Colto dalla curiosità nell’affrontare un genere musicale che lo ha attraversato prepotentemente da ragazzo per poi essere allontanato, decide ovviamente di accettare e si mette a studiare, proprio come faceva a dieci, undici anni. Considerata l’allucinante difficoltà del brano, chiede aiuto a Joanne Pearce Martin, una pianista classica di altissimo profilo, per farsi dare una mano nei punti più complicati (ciò dà un’idea dello spessore di quest’uomo: dopo sessant’anni di pianoforte, abbassare di nuovo il capo e farsi dare consigli… ma il bello deve ancora arrivare)… alla prima lezione, Joanne gli fa notare una cosa: «Herbie, tu non fai attenzione alla mano sinistra. Ti concentri sulla mano destra, e la sinistra le va dietro».
A quanto pare, era vero. Da quel giorno, nelle sue infinite ore di studio in preparazione al grande concerto, Hancock studiò le scale, come un ragazzino, concentrandosi sulla mano sinistra: il concerto andò alla grande.
Che cosa dire d’altro, se non che non esiste modo più plateale per dimostrare un viscerale bisogno di reinventarsi?
Il mio desiderio nel voler parlare di questa figura nasce dalla voglia di ringraziarlo per quello che umanamente ha offerto al mondo della musica, che porta avanti anche grazie al suo avvicinamento al buddhismo.
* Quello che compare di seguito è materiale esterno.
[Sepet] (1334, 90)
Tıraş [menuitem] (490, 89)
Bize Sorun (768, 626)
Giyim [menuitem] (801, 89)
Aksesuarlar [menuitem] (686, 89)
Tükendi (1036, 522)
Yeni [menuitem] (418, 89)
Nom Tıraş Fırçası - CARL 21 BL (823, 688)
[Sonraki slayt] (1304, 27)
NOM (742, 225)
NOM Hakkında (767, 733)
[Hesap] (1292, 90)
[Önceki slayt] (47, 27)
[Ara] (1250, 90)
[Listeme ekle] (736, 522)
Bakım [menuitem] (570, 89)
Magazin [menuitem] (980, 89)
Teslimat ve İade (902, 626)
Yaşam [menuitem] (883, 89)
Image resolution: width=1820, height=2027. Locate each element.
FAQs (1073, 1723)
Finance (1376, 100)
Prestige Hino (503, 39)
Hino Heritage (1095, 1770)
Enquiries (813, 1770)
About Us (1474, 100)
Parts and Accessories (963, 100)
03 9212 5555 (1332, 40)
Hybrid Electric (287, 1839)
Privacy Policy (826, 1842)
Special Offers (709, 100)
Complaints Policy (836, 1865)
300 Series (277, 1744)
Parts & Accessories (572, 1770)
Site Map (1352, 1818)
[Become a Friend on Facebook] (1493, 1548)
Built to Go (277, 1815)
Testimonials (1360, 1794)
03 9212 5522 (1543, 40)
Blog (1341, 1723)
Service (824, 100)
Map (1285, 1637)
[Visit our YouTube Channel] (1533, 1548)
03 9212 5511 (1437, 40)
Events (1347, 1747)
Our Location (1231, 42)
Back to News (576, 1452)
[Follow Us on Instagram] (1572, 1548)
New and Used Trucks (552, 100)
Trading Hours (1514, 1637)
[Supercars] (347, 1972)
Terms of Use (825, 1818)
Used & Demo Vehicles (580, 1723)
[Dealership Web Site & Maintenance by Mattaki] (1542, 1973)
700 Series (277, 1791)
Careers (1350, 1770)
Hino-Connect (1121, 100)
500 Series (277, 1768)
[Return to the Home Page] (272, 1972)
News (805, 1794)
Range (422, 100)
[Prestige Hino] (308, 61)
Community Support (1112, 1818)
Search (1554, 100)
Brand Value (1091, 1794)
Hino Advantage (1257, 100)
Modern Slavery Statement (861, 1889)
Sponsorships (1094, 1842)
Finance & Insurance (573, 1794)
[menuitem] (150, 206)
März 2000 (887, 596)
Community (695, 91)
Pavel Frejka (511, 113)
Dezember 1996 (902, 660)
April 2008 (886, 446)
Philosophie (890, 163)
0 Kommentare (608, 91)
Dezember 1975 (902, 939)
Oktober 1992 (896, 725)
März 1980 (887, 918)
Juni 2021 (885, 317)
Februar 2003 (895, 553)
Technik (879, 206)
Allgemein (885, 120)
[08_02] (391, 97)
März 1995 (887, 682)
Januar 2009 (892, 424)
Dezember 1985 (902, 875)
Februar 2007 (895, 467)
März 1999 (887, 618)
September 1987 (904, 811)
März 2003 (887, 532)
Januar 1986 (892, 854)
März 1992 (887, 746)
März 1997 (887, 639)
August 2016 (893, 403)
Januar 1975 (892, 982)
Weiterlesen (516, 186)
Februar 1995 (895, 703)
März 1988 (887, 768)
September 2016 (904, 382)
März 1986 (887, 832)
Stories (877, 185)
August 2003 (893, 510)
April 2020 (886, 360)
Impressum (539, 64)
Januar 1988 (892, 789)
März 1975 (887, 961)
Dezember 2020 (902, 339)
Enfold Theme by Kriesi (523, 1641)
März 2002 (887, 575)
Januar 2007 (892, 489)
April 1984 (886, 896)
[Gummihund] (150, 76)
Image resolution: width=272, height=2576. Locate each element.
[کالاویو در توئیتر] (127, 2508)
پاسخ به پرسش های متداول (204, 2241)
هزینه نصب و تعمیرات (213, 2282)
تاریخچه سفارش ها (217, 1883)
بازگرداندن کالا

Studio, amore, scoperta, dedizione, reinvenzione, meditazione: non ho altro da aggiungere, se non che senza Herbie non esisterebbe nemmeno l’hip hop! Take it!
Discografia
1964 – Empyrean Isles
1965 – Maiden Voyage
1968 – Speak Like a Child
1969 – The Prisoner
1969 – Fat Albert Rotunda
1970 – Mwandishi
1973 – Head Hunters
1974 – Thrust
1975 – Man-Child
1976 – VSOP
1979 – The Piano
1983 – Future Shock
Bibliografia
Herbie Hancock con Lisa Dickey, Possibilities. L’autobiografia, tr. it. di Michele Piumini, minimum fax, 2015.